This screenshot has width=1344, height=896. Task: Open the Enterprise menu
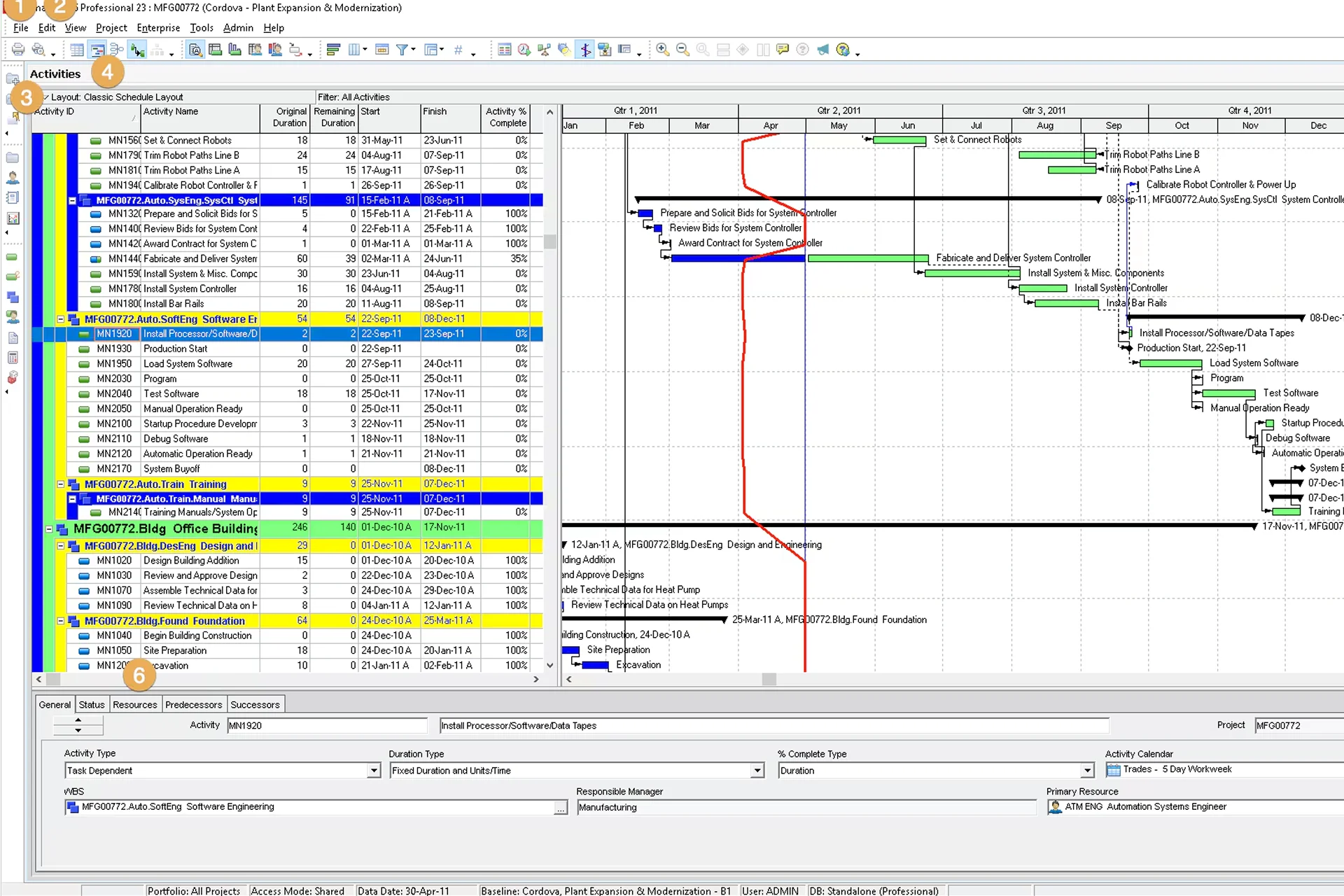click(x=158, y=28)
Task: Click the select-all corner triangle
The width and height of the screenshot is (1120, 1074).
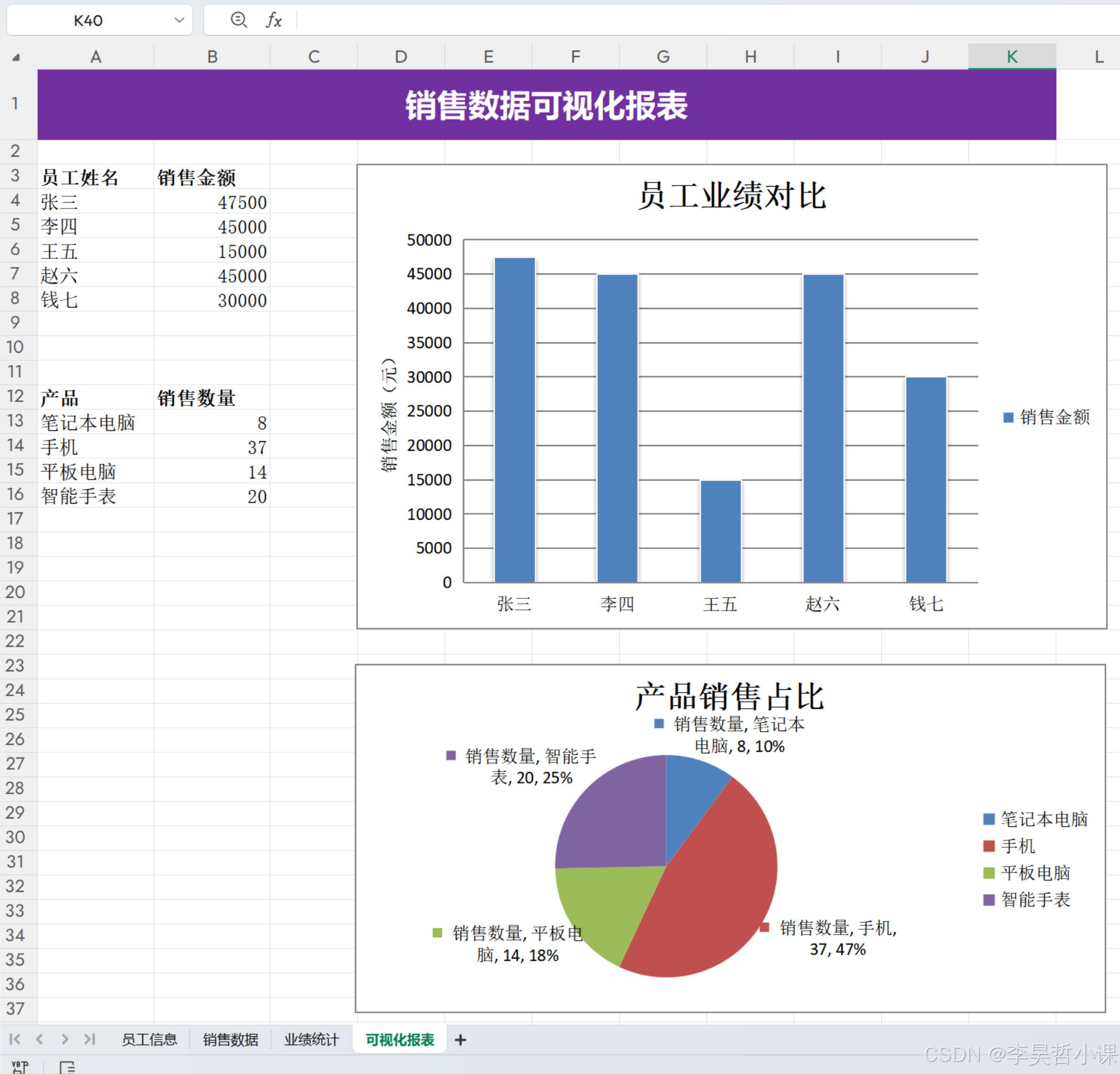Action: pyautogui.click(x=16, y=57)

== ABOUT THIS EXERCISE ==
Make an exact copy of the records shown above, without the pictures.

== TASK OUTPUT ==
This screenshot has width=1344, height=896. Task: Open the Enterprise menu
click(x=158, y=28)
Task: Click the select-all corner triangle
The width and height of the screenshot is (1120, 1074).
Action: pyautogui.click(x=16, y=57)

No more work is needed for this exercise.